--- Material to process ---

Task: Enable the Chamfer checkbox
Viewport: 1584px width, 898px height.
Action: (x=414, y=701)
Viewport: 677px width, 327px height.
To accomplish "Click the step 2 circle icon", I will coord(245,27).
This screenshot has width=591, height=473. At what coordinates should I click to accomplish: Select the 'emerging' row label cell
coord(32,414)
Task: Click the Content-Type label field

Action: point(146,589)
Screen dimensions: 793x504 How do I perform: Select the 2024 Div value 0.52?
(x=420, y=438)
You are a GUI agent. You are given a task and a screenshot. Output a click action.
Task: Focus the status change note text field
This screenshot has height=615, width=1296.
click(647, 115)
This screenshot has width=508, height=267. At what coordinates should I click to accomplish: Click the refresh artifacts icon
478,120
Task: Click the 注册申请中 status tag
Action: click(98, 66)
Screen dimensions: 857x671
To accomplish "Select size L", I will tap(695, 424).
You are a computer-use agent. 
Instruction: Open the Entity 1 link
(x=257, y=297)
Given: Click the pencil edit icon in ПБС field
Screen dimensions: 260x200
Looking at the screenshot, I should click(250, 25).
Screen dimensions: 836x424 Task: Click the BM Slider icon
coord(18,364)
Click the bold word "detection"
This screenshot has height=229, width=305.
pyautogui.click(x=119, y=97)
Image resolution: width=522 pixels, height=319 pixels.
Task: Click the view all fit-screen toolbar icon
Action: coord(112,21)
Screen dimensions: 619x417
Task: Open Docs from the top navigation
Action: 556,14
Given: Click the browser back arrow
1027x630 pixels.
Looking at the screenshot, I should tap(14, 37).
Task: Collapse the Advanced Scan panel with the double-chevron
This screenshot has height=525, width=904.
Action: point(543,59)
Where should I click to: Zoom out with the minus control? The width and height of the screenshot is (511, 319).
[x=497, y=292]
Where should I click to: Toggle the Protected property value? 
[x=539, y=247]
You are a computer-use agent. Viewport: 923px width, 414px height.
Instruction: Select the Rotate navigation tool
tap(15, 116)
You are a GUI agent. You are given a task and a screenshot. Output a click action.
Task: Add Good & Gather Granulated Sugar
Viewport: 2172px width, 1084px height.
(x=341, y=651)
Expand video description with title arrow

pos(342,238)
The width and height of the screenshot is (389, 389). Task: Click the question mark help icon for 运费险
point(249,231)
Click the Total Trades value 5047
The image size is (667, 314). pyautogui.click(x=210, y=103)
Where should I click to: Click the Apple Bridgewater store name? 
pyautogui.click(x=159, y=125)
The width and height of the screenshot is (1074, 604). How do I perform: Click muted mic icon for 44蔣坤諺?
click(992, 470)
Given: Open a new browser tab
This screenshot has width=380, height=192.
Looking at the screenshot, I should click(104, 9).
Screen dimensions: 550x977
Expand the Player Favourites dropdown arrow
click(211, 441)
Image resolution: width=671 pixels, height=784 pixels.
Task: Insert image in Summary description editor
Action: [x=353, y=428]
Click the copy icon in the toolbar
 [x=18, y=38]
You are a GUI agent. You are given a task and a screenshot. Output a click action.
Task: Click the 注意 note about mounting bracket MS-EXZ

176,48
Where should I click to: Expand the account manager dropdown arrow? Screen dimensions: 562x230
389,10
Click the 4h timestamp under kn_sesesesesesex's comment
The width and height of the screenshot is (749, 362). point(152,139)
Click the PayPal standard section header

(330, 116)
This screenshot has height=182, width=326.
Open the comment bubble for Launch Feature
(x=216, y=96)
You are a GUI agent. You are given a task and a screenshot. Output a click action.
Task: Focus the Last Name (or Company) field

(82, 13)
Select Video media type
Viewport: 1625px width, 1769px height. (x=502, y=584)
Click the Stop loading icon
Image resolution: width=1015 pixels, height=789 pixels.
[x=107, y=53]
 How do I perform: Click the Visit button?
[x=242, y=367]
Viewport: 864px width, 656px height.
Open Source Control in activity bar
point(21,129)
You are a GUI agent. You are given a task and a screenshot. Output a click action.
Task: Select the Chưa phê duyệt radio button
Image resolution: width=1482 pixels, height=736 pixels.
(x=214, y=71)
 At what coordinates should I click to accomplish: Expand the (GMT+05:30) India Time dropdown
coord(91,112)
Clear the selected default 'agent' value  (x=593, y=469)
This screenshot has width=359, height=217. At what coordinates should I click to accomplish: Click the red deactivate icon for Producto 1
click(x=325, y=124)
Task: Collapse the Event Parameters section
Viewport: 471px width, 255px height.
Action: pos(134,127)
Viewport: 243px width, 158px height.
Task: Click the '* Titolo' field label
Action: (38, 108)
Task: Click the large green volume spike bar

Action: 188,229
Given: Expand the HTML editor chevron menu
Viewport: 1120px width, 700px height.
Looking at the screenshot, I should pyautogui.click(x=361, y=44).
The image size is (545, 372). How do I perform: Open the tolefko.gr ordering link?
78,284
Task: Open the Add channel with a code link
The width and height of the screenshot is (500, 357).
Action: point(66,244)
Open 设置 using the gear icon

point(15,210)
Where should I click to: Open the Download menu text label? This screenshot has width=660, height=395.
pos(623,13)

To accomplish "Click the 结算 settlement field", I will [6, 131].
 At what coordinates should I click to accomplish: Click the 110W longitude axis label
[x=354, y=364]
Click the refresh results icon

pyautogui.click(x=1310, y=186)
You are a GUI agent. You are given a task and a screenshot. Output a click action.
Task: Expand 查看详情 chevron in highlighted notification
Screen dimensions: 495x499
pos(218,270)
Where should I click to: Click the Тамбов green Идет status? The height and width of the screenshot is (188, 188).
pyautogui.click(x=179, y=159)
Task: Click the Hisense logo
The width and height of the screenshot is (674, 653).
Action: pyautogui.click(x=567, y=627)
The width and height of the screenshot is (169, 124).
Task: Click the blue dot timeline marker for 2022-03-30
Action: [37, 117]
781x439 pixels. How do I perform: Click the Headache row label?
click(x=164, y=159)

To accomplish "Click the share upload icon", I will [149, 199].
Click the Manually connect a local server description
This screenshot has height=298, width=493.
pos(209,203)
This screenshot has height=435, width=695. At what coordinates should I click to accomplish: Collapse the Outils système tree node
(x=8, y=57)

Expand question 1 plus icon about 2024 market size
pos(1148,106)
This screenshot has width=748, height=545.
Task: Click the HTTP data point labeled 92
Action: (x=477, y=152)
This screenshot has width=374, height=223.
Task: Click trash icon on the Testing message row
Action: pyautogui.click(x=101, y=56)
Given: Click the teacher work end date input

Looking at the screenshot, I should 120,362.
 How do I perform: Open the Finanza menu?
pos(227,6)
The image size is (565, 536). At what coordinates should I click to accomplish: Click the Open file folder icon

---

Retype all the material exactly, missing nothing.

Task: Enable the Chamfer checkbox
Viewport: 1584px width, 898px height.
Action: (x=414, y=701)
Viewport: 677px width, 327px height.
To accomplish "Click the step 2 circle icon", I will coord(245,27).
This screenshot has width=591, height=473. At what coordinates should I click to accomplish: Select the 'emerging' row label cell
coord(32,414)
Task: Click the Content-Type label field

Action: point(146,589)
Screen dimensions: 793x504 How do I perform: Select the 2024 Div value 0.52?
(x=420, y=438)
You are a GUI agent. You are given a task and a screenshot. Output a click action.
Task: Focus the status change note text field
This screenshot has height=615, width=1296.
click(647, 115)
This screenshot has width=508, height=267. At what coordinates should I click to accomplish: Click the refresh artifacts icon
478,120
Task: Click the 注册申请中 status tag
Action: click(98, 66)
Screen dimensions: 857x671
To accomplish "Select size L", I will tap(695, 424).
You are a computer-use agent. 
Instruction: Open the Entity 1 link
(x=257, y=297)
Given: Click the pencil edit icon in ПБС field
Screen dimensions: 260x200
Looking at the screenshot, I should click(250, 25).
Screen dimensions: 836x424 Task: Click the BM Slider icon
coord(18,364)
Click the bold word "detection"
This screenshot has height=229, width=305.
pyautogui.click(x=119, y=97)
Image resolution: width=522 pixels, height=319 pixels.
Task: Click the view all fit-screen toolbar icon
Action: coord(112,21)
Screen dimensions: 619x417
Task: Open Docs from the top navigation
Action: 556,14
Given: Click the browser back arrow
1027x630 pixels.
Looking at the screenshot, I should tap(14, 37).
Task: Collapse the Advanced Scan panel with the double-chevron
This screenshot has height=525, width=904.
Action: point(543,59)
Where should I click to: Zoom out with the minus control? The width and height of the screenshot is (511, 319).
[x=497, y=292]
Where should I click to: Toggle the Protected property value? 
[x=539, y=247]
You are a computer-use agent. Viewport: 923px width, 414px height.
Instruction: Select the Rotate navigation tool
tap(15, 116)
You are a GUI agent. You are given a task and a screenshot. Output a click action.
Task: Add Good & Gather Granulated Sugar
Viewport: 2172px width, 1084px height.
(x=341, y=651)
Expand video description with title arrow

pos(342,238)
The width and height of the screenshot is (389, 389). Task: Click the question mark help icon for 运费险
point(249,231)
Click the Total Trades value 5047
The image size is (667, 314). pyautogui.click(x=210, y=103)
Where should I click to: Click the Apple Bridgewater store name? 
pyautogui.click(x=159, y=125)
The width and height of the screenshot is (1074, 604). How do I perform: Click muted mic icon for 44蔣坤諺?
click(992, 470)
Given: Open a new browser tab
This screenshot has width=380, height=192.
Looking at the screenshot, I should click(104, 9).
Screen dimensions: 550x977
Expand the Player Favourites dropdown arrow
click(211, 441)
Image resolution: width=671 pixels, height=784 pixels.
Task: Insert image in Summary description editor
Action: [x=353, y=428]
Click the copy icon in the toolbar
 [x=18, y=38]
You are a GUI agent. You are given a task and a screenshot. Output a click action.
Task: Click the 注意 note about mounting bracket MS-EXZ

176,48
Where should I click to: Expand the account manager dropdown arrow? Screen dimensions: 562x230
389,10
Click the 4h timestamp under kn_sesesesesesex's comment
The width and height of the screenshot is (749, 362). point(152,139)
Click the PayPal standard section header

(330, 116)
This screenshot has height=182, width=326.
Open the comment bubble for Launch Feature
(x=216, y=96)
You are a GUI agent. You are given a task and a screenshot. Output a click action.
Task: Focus the Last Name (or Company) field

(82, 13)
Select Video media type
Viewport: 1625px width, 1769px height. (x=502, y=584)
Click the Stop loading icon
Image resolution: width=1015 pixels, height=789 pixels.
[x=107, y=53]
 How do I perform: Click the Visit button?
[x=242, y=367]
Viewport: 864px width, 656px height.
Open Source Control in activity bar
point(21,129)
You are a GUI agent. You are given a task and a screenshot. Output a click action.
Task: Select the Chưa phê duyệt radio button
Image resolution: width=1482 pixels, height=736 pixels.
(x=214, y=71)
 At what coordinates should I click to accomplish: Expand the (GMT+05:30) India Time dropdown
coord(91,112)
Clear the selected default 'agent' value  (x=593, y=469)
This screenshot has width=359, height=217. At what coordinates should I click to accomplish: Click the red deactivate icon for Producto 1
click(x=325, y=124)
Task: Collapse the Event Parameters section
Viewport: 471px width, 255px height.
Action: pos(134,127)
Viewport: 243px width, 158px height.
Task: Click the '* Titolo' field label
Action: (38, 108)
Task: Click the large green volume spike bar

Action: 188,229
Given: Expand the HTML editor chevron menu
Viewport: 1120px width, 700px height.
Looking at the screenshot, I should pyautogui.click(x=361, y=44).
The image size is (545, 372). How do I perform: Open the tolefko.gr ordering link?
78,284
Task: Open the Add channel with a code link
The width and height of the screenshot is (500, 357).
Action: point(66,244)
Open 设置 using the gear icon

point(15,210)
Where should I click to: Open the Download menu text label? This screenshot has width=660, height=395.
pos(623,13)

To accomplish "Click the 结算 settlement field", I will [6, 131].
 At what coordinates should I click to accomplish: Click the 110W longitude axis label
[x=354, y=364]
Click the refresh results icon

pyautogui.click(x=1310, y=186)
You are a GUI agent. You are given a task and a screenshot. Output a click action.
Task: Expand 查看详情 chevron in highlighted notification
Screen dimensions: 495x499
pos(218,270)
Where should I click to: Click the Тамбов green Идет status? The height and width of the screenshot is (188, 188).
pyautogui.click(x=179, y=159)
Task: Click the Hisense logo
The width and height of the screenshot is (674, 653).
Action: pyautogui.click(x=567, y=627)
The width and height of the screenshot is (169, 124).
Task: Click the blue dot timeline marker for 2022-03-30
Action: [37, 117]
781x439 pixels. How do I perform: Click the Headache row label?
click(x=164, y=159)

To accomplish "Click the share upload icon", I will [149, 199].
Click the Manually connect a local server description
This screenshot has height=298, width=493.
pos(209,203)
This screenshot has height=435, width=695. At what coordinates should I click to accomplish: Collapse the Outils système tree node
(x=8, y=57)

Expand question 1 plus icon about 2024 market size
pos(1148,106)
This screenshot has width=748, height=545.
Task: Click the HTTP data point labeled 92
Action: (x=477, y=152)
This screenshot has width=374, height=223.
Task: Click trash icon on the Testing message row
Action: pyautogui.click(x=101, y=56)
Given: Click the teacher work end date input

Looking at the screenshot, I should 120,362.
 How do I perform: Open the Finanza menu?
pos(227,6)
The image size is (565, 536). At what coordinates should I click to accomplish: Click the Open file folder icon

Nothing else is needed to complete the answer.